First, a single person owns the PCREE program. They know where every document is, when the next testing visit is scheduled, and what the corrective action status is for any prior findings. Without a named owner, documentation drifts.

Second, new equipment is added to the inventory and scheduled for testing before it enters patient use — not after the next survey. A process for this doesn't have to be complex. A simple form completed at delivery is enough.

Third, the vendor relationship includes documentation requirements in writing. Your biomedical service contract should specify that each visit produces device-level reports with measurements and credentials. Vendors who default to summary reports should be replaced.

If you don't have a current biomedical vendor, PCREE Test can connect your facility with a certified local technician who provides complete survey-ready documentation as part of every service visit.

Frequently Asked Questions

How far in advance should we schedule PCREE testing before a survey?

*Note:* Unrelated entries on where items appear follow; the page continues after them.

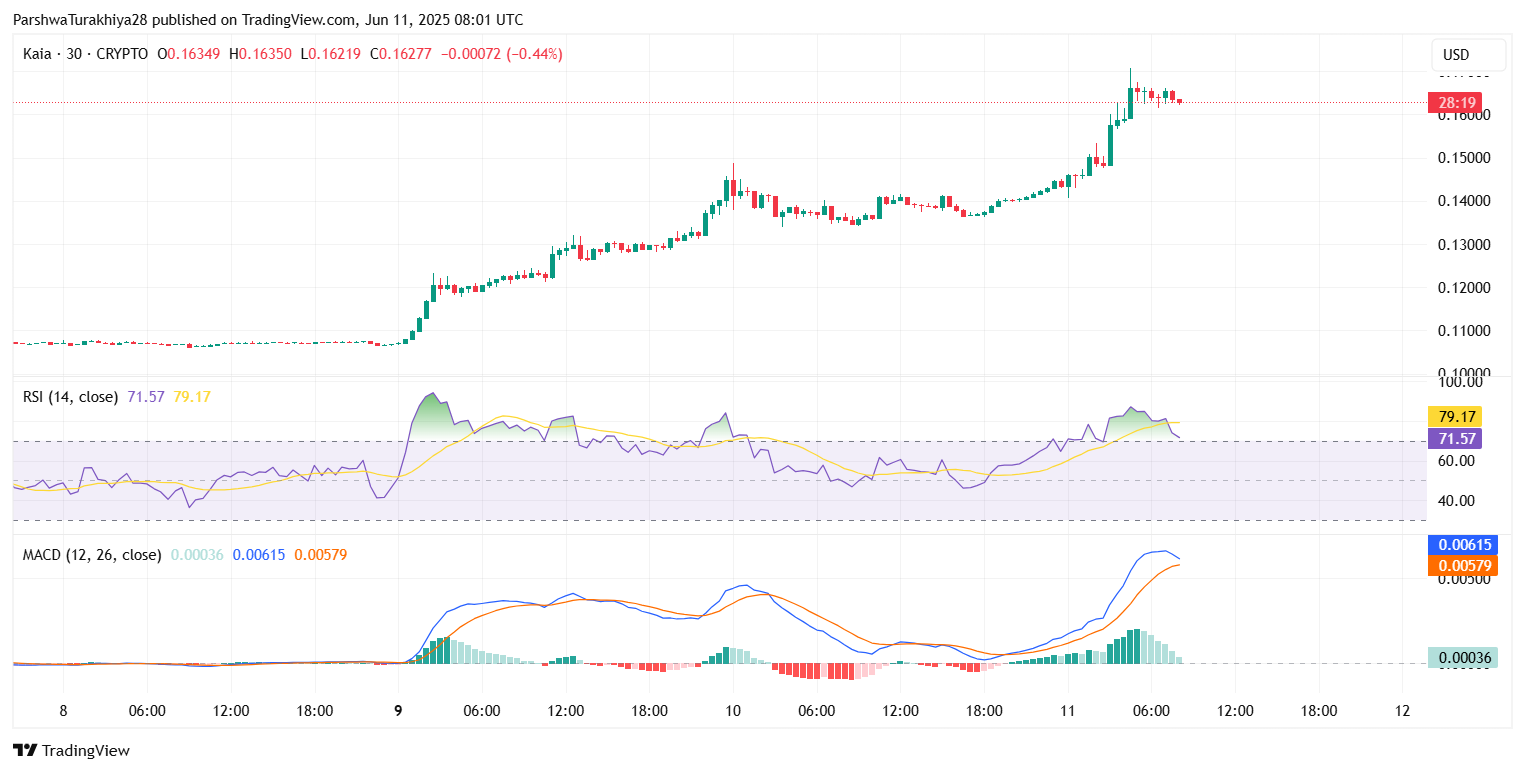Select date marker 11 on the time axis

pos(1067,711)
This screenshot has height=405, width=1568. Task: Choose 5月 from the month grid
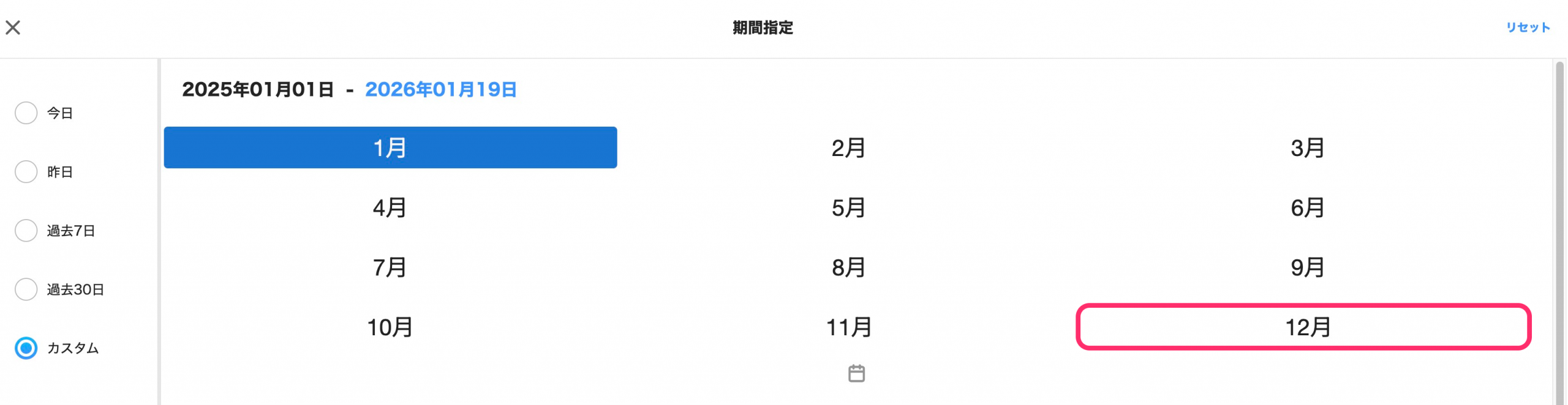point(848,208)
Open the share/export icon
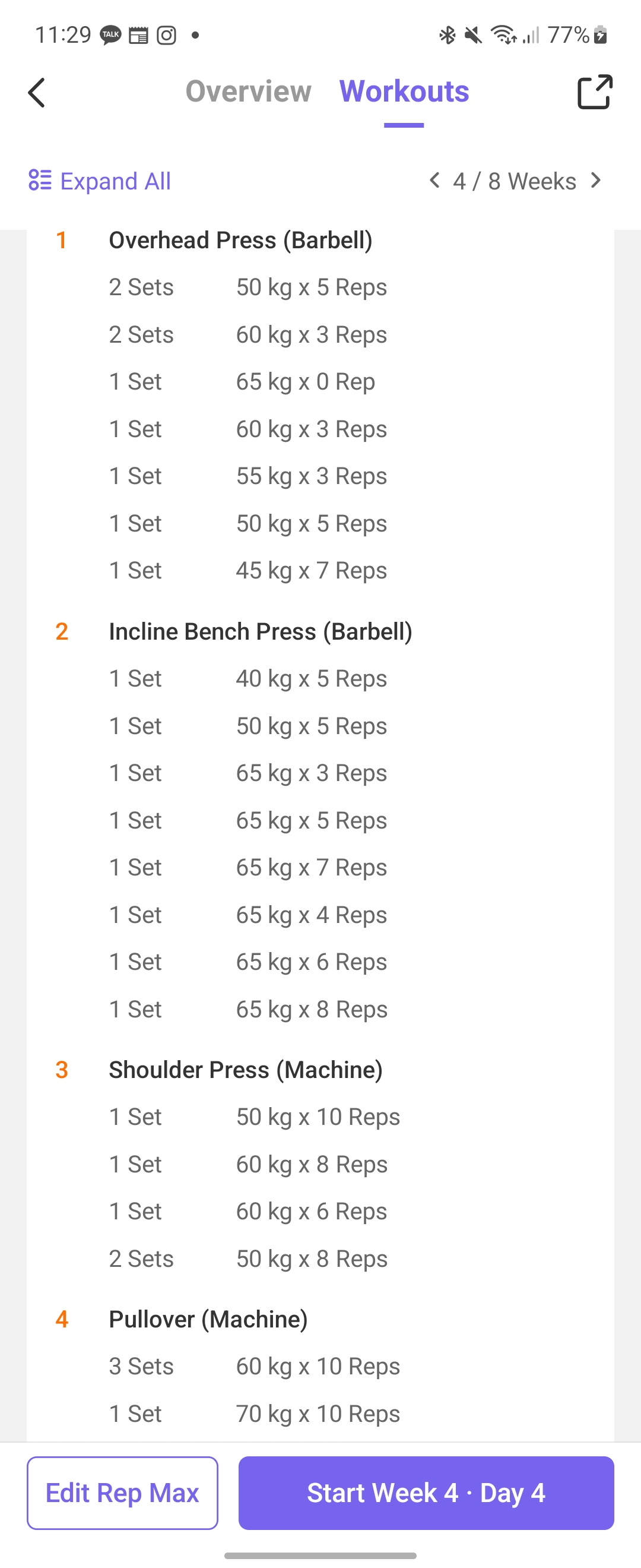Viewport: 641px width, 1568px height. tap(594, 92)
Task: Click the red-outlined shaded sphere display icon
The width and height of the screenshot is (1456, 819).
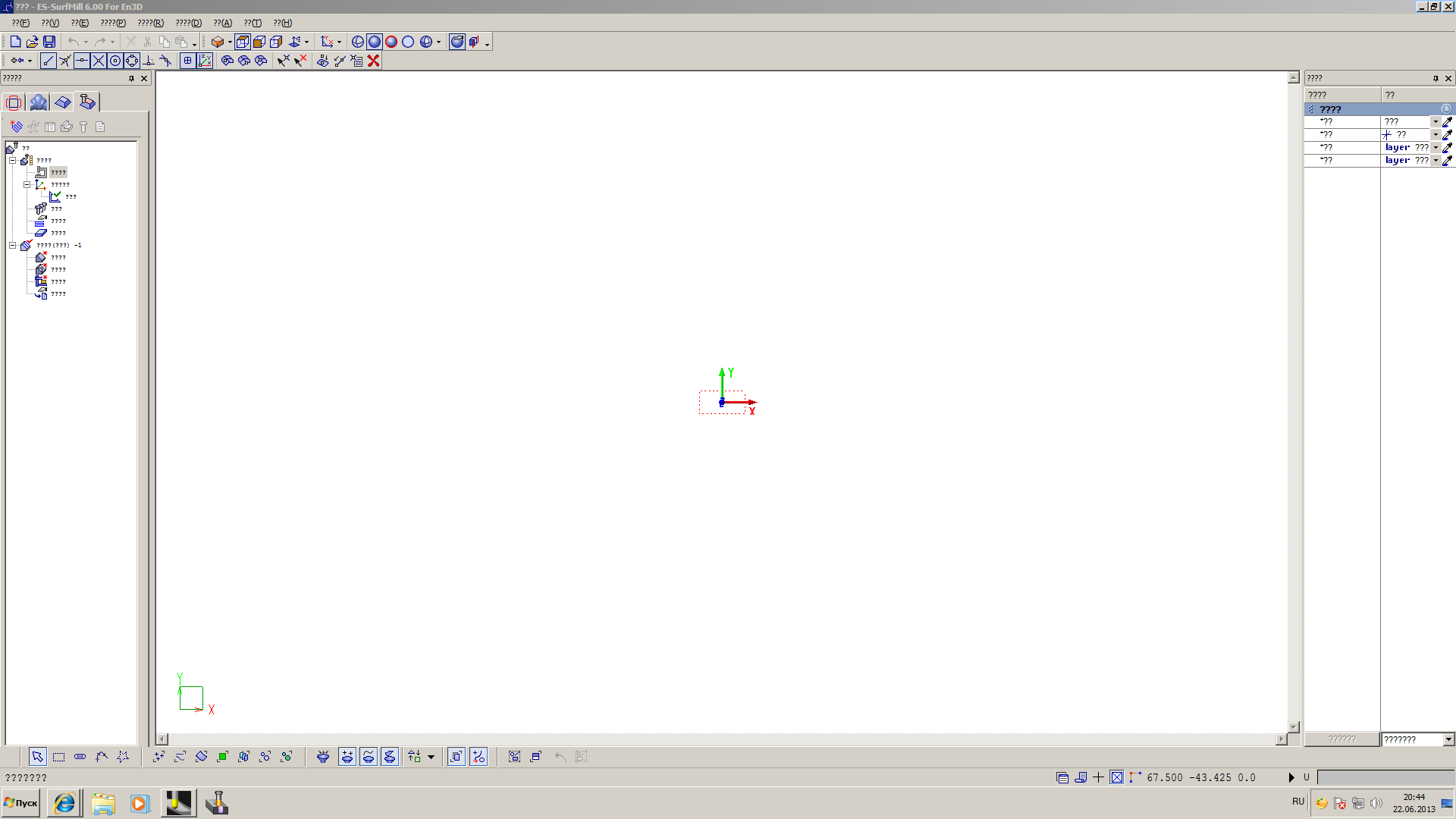Action: click(391, 42)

Ideally, PCREE testing should be scheduled on an annual cycle regardless of survey timing — not triggered by a survey. If you're preparing for a known survey window and testing is overdue, schedule immediately. Most biomedical vendors can complete a standard SNF inspection within one to two weeks of scheduling. Do not wait until the week before a survey to discover you have overdue testing.

Can we self-certify PCREE compliance without a third-party vendor?

No. NFPA 99 requires testing by someone with demonstrated competence in biomedical or electrical safety — typically a CBET-credentialed technician or equivalent. Self-certification by general maintenance staff without documented qualifications does not satisfy the standard and would be cited during a survey. The technician's credentials must be documented alongside the test results.

What if our last PCREE testing report only shows a pass/fail for the whole facility, not per device?

That report will not satisfy a surveyor's documentation review. CMS and NFPA 99 require device-level records — each device tested, the specific measurements, and a per-device result. Contact your vendor immediately and request device-level documentation retroactively if they have the records. If they cannot provide it, schedule a new inspection with a vendor who produces proper documentation, and note in your corrective action log that you identified and resolved the documentation gap.

Do we need to keep completed PCREE checklists and test reports on site?

Yes. Records must be available for surveyor review on-site. Digital records accessible within minutes are acceptable — cloud or server-based systems are fine as long as they can be produced immediately. Most facilities keep physical binders as a backup. CMS doesn't mandate a specific storage format, but the practical standard is: if you can't produce it in the building within five minutes, it doesn't exist from a survey perspective.